* Goal *
Please copy the listing below word for word, keeping every line as it stands.

* BEGIN Input records *

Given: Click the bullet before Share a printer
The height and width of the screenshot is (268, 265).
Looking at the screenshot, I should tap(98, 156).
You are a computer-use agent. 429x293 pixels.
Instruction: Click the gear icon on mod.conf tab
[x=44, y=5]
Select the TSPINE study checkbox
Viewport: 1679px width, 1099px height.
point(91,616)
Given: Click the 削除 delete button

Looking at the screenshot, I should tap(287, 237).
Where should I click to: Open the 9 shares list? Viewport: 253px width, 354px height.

* END Input records *

* Problem solution *
Given: Click the bullet before Share a printer
The height and width of the screenshot is (268, 265).
Looking at the screenshot, I should tap(98, 156).
You are a computer-use agent. 429x293 pixels.
Instruction: Click the gear icon on mod.conf tab
[x=44, y=5]
Select the TSPINE study checkbox
Viewport: 1679px width, 1099px height.
point(91,616)
Given: Click the 削除 delete button

Looking at the screenshot, I should tap(287, 237).
Where should I click to: Open the 9 shares list? Viewport: 253px width, 354px height.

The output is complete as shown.